Entro il 31 marzo di ogni anno, il C.D. deve redigere ed approvare il bilancio preventivo da sottoporre all'approvazione dell'Assemblea.
Art. 18 - Libri e scritture contabili
L'Associazione dovrà dotarsi dei seguenti libri e/o scritture contabili:
- Libro degli associati, in cui dovrà essere riportato per ciascun socio: il nome, il cognome, i dati anagrafici in generale, l'indirizzo, la qualifica di Socio, la data di ammissione. Il libro degli associati sarà composto da diverse sezioni contenenti gli elenchi delle diverse tipologie di associati.
- Libro delle Assemblee, in cui dovranno essere verbalizzate le Assemblee Ordinarie o Straordinarie e le relative deliberazioni.
- Libro del Consiglio Direttivo, in cui dovranno essere verbalizzate le riunioni del C.D. e le relative deliberazioni.
- Libro Cassa: con annotazione di tutte le entrate ed uscite dell'Associazione.
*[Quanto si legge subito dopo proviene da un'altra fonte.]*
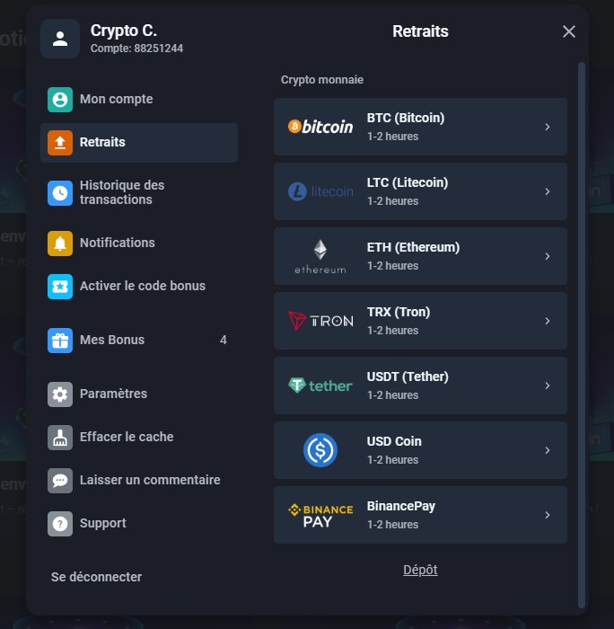614x629 pixels.
Task: Choose USDT (Tether) withdrawal option
Action: pos(420,385)
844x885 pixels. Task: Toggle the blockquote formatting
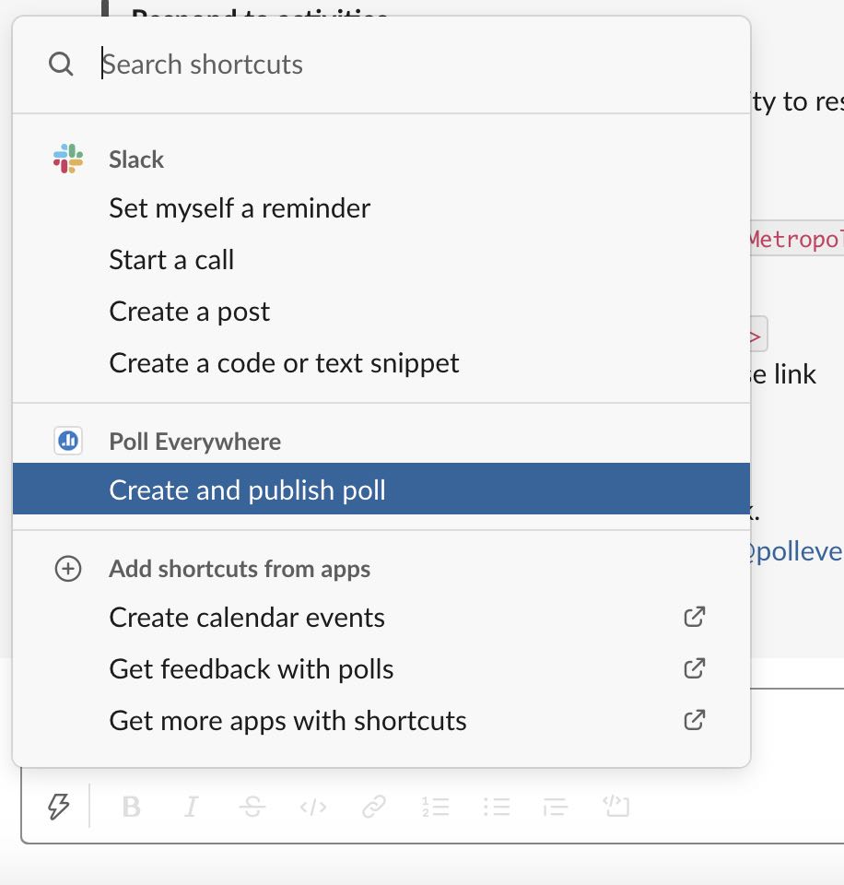click(555, 808)

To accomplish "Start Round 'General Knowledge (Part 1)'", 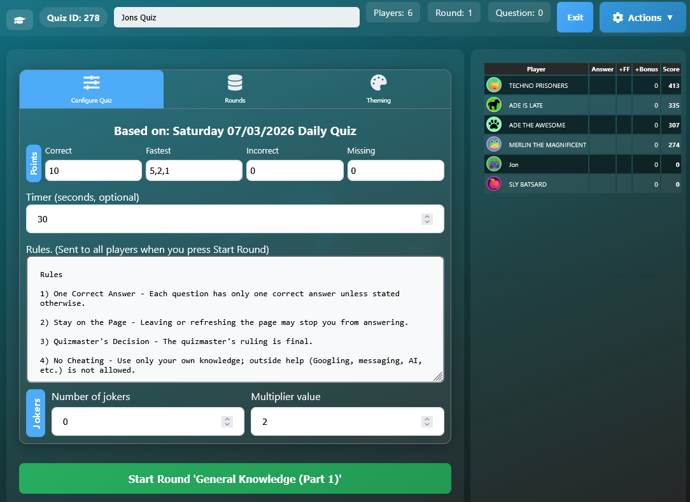I will coord(235,478).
Tale registro è tenuto secondo criteri cronologici e/o per voci.
- Registro delle fatture ricevute ed emesse: L'associazione, all'occorrenza, può dotarsi dei libri delle fatture emesse e delle fatture ricevute.
- Registro/inventario dei beni mobili ed immobili acquisiti, ricevuti in dono o per lascito testamentario.
Art. 19 - Convenzioni, Affiliazioni e Consorzi
Convenzioni: L'Associazione, può stipulare convenzioni.
Affiliazioni: L'Associazione può aderire ad associazioni esistenti.
Consorzi: L'Associazione può consorziarsi con altri sodalizi, senza scopo di lucro, che condividono gli scopi di cui all'Art. 3, regolando con specifici patti la relativa collaborazione.
Art. 20 - Modificazione dello Statuto
Gli Associati riuniti in Assemblea Straordinaria possono modificare il presente Statuto, senza stravolgere lo spirito fondante dell'Associazione stabilito dal precedente Art. 3.
Art. 21 - Scioglimento dell'Associazione
Lo scioglimento dell'Associazione può essere deliberato dall'Assemblea con il voto favorevole di almeno 3/5 degli associati aventi diritto di voto.
Se l'Associazione cessa le sue attività, viene posta in liquidazione.
In caso di scioglimento dell'Associazione, l'Assemblea determina la destinazione del patrimonio attivo e le modalità della liquidazione.
In caso di scioglimento dell'Associazione saranno nominati tre liquidatori scegliendoli anche fra i non soci. Esperita la liquidazione di tutti i beni mobili ed immobili, estinte le obbligazioni in essere, tutti i beni residui saranno devoluti, al fine di perseguire finalità culturali e di utilità generale di cui all'art. 3, ad Enti o ad Associazioni operanti nel territorio, fatto salvo diversa destinazione imposta dalla legge.
Art. 22 - Norma finale
Il simbolo o stemma dell'Associazione sarà predisposto entro un anno dalla fondazione dell'associazione ed approvato dall'Assemblea dei Soci.
Per quanto non previsto dal presente Statuto, sono applicate le norme del Codice Civile e le disposizioni di legge vigenti.